What the task requires: Exact repetition is required: output every record in full.

Stored records

§

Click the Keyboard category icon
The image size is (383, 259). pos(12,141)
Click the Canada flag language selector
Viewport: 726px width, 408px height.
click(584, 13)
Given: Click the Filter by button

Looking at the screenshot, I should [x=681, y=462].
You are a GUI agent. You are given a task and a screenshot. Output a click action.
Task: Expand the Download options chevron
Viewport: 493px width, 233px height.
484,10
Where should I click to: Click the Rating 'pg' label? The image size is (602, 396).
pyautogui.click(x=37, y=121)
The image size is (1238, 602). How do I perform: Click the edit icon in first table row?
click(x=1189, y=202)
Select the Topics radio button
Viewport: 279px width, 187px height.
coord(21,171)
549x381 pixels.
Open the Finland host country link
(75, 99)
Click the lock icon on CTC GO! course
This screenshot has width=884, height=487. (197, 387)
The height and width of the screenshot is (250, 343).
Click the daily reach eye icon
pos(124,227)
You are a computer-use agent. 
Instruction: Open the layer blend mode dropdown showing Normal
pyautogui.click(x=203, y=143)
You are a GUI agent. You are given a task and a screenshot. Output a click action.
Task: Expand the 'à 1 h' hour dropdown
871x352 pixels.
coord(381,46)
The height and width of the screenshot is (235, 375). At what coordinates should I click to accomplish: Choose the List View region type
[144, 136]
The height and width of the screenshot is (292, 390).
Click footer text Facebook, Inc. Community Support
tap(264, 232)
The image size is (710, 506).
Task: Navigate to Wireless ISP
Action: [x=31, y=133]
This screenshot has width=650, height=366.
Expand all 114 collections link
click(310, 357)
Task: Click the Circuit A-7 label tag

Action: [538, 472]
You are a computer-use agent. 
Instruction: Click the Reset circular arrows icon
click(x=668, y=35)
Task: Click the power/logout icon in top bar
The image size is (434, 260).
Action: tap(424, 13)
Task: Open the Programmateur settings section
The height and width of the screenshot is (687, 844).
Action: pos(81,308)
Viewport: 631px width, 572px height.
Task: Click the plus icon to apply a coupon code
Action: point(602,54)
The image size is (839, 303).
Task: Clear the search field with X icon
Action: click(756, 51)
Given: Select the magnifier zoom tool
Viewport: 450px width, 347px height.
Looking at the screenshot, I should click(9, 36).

§

Response to this task:
Click the Keyboard category icon
The image size is (383, 259). pos(12,141)
Click the Canada flag language selector
Viewport: 726px width, 408px height.
click(584, 13)
Given: Click the Filter by button

Looking at the screenshot, I should [x=681, y=462].
You are a GUI agent. You are given a task and a screenshot. Output a click action.
Task: Expand the Download options chevron
Viewport: 493px width, 233px height.
484,10
Where should I click to: Click the Rating 'pg' label? The image size is (602, 396).
pyautogui.click(x=37, y=121)
The image size is (1238, 602). How do I perform: Click the edit icon in first table row?
click(x=1189, y=202)
Select the Topics radio button
Viewport: 279px width, 187px height.
coord(21,171)
549x381 pixels.
Open the Finland host country link
(75, 99)
Click the lock icon on CTC GO! course
This screenshot has width=884, height=487. (197, 387)
The height and width of the screenshot is (250, 343).
Click the daily reach eye icon
pos(124,227)
You are a computer-use agent. 
Instruction: Open the layer blend mode dropdown showing Normal
pyautogui.click(x=203, y=143)
You are a GUI agent. You are given a task and a screenshot. Output a click action.
Task: Expand the 'à 1 h' hour dropdown
871x352 pixels.
coord(381,46)
The height and width of the screenshot is (235, 375). At what coordinates should I click to accomplish: Choose the List View region type
[144, 136]
The height and width of the screenshot is (292, 390).
Click footer text Facebook, Inc. Community Support
tap(264, 232)
The image size is (710, 506).
Task: Navigate to Wireless ISP
Action: [x=31, y=133]
This screenshot has width=650, height=366.
Expand all 114 collections link
click(310, 357)
Task: Click the Circuit A-7 label tag

Action: [538, 472]
You are a computer-use agent. 
Instruction: Click the Reset circular arrows icon
click(x=668, y=35)
Task: Click the power/logout icon in top bar
The image size is (434, 260).
Action: tap(424, 13)
Task: Open the Programmateur settings section
The height and width of the screenshot is (687, 844).
Action: pos(81,308)
Viewport: 631px width, 572px height.
Task: Click the plus icon to apply a coupon code
Action: point(602,54)
The image size is (839, 303).
Task: Clear the search field with X icon
Action: click(756, 51)
Given: Select the magnifier zoom tool
Viewport: 450px width, 347px height.
Looking at the screenshot, I should click(9, 36).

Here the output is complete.